An Attitude of Acceptance

An Attitude of Acceptance

 

    When I was thirty, I found out that I was a baby musician.  Singing was one of my passions, but I had never received any musical training and did not think of myself as a musician.  As a child, I poured my heart out with Olivia Newton John, Barbara Streisand, and Journey in secret. After joining a band for a few months in my twenties, I largely gave it up.  Until I was in Romania, in a Transylvanian forest, singing with Michel Montanaro, an amazing French improviser who had us singing a drone in a circle, and harmonies flew out of me like it was the most natural thing in the world. And I remembered my dream of being a singer when I was 5, singing “I Wanna Hold Your Hand,” over and over again.

     The precious gift had returned in a new form, and I made a decision to protect my fledgling musician from judgment.  I wanted to keep beginner’s mind as long as possible, because I was amazed at what was happening. I trusted it. It was magical and it was mysterious. So I created an oasis of acceptance, an improviser’s sandbox to allow my voice to unfold.  I discovered many new ways of using my voice, exploring different inner landscapes.  During one two week period I had a terrible sinus infection, and it was the first time I tried a piercing kind of nasal singing, a bit like I had heard from Mali singers.   I loved it.  It opened up my sinuses, and the emotion it evoked was raw and thrilling.  Or the time when I was frustrated when I kept singing a minor note in a major scale my singing mentor Rhiannon was teaching me, and this deep belly Rasta kind of singing erupted.  “What is that?” she asked. “I don’t know, but it feels really good,” was my reply.

     In the voice work I do, cultivating a non-judgmental attitude is essential. Accepting your voice, however it is expressing itself in the moment , leads to more opening and discoveries, and to releasing the often harsh judgments that are stored there.  Our voice, like ourselves, is very sensitive to criticism. Many of my clients were told that they couldn’t sing when they were children, or to be quiet.  This shutting down led to a lack of confidence in their voice, a feeling of shame about an essential part of themselves, and a deep longing to reconnect. 

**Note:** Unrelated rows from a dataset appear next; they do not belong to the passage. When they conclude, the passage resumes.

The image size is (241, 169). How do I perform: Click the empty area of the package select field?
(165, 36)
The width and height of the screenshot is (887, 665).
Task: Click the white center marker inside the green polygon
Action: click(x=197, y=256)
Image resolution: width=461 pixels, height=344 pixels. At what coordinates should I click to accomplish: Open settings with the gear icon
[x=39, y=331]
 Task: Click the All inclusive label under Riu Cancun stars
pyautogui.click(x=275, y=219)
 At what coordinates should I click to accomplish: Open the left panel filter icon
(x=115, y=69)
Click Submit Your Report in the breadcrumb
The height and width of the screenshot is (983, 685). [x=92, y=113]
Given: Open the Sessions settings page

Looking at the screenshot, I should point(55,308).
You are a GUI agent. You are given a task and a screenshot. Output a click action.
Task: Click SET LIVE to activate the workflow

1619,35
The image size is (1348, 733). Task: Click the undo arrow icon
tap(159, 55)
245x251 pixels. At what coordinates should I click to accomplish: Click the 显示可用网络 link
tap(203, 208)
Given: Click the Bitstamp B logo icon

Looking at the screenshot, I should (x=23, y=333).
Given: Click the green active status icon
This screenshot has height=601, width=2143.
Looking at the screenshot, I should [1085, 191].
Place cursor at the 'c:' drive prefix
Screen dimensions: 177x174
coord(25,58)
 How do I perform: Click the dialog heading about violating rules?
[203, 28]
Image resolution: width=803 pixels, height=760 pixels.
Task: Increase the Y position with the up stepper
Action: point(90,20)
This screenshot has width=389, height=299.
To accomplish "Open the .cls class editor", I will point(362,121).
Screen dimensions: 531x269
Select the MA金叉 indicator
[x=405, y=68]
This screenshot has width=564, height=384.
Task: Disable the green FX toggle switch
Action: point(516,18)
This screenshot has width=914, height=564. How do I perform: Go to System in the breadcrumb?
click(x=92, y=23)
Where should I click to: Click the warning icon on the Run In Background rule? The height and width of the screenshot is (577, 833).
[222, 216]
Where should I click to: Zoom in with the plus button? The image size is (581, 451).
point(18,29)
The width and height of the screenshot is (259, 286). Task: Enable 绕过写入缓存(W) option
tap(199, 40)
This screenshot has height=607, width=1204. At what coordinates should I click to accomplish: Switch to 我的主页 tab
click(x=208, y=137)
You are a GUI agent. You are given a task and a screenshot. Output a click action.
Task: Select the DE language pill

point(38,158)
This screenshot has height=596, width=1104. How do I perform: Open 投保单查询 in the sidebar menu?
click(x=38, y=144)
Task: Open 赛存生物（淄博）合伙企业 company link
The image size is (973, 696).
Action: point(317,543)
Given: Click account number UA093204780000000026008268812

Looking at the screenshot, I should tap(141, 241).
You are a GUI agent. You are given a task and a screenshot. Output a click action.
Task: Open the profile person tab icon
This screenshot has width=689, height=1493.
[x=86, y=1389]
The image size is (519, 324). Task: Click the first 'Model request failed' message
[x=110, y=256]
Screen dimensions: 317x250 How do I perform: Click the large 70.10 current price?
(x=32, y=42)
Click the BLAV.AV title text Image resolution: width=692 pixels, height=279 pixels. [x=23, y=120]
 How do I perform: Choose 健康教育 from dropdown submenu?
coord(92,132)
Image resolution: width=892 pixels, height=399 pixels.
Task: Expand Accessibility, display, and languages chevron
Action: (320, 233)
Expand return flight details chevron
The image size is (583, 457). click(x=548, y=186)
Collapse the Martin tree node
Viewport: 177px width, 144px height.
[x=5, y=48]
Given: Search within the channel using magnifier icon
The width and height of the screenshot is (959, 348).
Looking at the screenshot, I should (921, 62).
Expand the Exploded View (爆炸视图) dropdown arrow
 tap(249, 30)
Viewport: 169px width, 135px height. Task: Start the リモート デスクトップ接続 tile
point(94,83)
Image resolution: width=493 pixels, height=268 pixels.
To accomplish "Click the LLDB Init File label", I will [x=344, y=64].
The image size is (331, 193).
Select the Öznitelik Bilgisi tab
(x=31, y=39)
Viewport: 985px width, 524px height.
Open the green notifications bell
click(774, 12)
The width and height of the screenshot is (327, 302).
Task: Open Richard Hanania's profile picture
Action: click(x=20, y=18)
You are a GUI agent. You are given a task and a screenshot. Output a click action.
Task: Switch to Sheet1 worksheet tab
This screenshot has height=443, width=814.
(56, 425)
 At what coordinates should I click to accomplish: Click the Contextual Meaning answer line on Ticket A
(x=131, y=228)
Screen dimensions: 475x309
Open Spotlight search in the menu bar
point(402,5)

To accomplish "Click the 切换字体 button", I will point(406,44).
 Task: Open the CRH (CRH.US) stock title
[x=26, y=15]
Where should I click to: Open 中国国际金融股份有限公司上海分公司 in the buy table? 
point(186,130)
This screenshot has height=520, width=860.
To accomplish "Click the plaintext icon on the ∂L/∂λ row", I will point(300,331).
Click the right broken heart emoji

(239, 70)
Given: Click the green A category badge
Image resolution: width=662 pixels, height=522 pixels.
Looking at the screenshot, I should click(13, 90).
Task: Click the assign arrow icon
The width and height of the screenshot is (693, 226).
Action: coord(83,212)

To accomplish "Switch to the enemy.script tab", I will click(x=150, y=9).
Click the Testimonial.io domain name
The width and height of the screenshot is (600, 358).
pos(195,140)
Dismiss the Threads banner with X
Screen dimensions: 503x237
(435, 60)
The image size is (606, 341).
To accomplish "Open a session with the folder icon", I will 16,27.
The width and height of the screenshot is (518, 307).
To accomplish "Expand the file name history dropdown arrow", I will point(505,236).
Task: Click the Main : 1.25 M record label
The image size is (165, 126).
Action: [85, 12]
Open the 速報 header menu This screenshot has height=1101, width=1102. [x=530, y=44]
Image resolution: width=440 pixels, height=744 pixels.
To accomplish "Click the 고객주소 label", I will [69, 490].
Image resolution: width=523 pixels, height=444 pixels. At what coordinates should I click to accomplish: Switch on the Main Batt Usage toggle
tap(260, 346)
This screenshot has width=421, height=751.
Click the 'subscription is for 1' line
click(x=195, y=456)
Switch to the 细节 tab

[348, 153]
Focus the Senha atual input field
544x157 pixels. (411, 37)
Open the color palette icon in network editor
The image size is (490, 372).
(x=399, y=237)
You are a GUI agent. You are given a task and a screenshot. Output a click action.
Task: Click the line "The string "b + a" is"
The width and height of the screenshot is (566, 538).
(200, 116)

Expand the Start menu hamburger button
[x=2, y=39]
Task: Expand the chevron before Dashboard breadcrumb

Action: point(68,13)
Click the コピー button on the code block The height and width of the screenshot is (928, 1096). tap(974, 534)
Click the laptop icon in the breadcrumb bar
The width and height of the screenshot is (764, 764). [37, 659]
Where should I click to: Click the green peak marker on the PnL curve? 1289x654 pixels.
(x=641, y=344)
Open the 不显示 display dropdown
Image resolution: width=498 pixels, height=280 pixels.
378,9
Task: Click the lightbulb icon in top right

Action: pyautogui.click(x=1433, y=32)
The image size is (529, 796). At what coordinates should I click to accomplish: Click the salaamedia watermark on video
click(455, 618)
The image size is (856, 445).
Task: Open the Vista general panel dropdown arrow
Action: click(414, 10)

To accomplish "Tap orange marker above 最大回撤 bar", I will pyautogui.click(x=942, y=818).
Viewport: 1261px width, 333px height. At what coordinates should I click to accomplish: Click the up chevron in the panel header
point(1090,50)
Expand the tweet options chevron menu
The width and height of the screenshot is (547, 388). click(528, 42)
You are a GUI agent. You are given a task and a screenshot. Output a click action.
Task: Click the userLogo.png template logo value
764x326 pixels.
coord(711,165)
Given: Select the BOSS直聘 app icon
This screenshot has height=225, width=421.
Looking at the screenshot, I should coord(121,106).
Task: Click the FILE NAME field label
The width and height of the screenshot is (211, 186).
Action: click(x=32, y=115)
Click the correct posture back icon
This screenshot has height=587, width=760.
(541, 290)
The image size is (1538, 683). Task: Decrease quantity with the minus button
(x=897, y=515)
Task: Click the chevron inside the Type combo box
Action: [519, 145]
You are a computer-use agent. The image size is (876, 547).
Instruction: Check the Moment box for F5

      It’s not that scales are bad, it’s just that many people have bad memories associated with them. And comparison soon leads to ‘trying’ in singing, which often leads to ‘efforting,’ which leads to not great singing. The best singers, in my opinion, have an effortless quality.  It is an attitude of love. They allow their voice to move through them like an instrument.

     That’s why when I am first working with someone, the most important thing is creating an atmosphere of acceptance and curiosity. A place where their voice, in all its colors and textures, can come out of hiding.  The voice has many mysteries, and in this kind of atmosphere they begin to be revealed.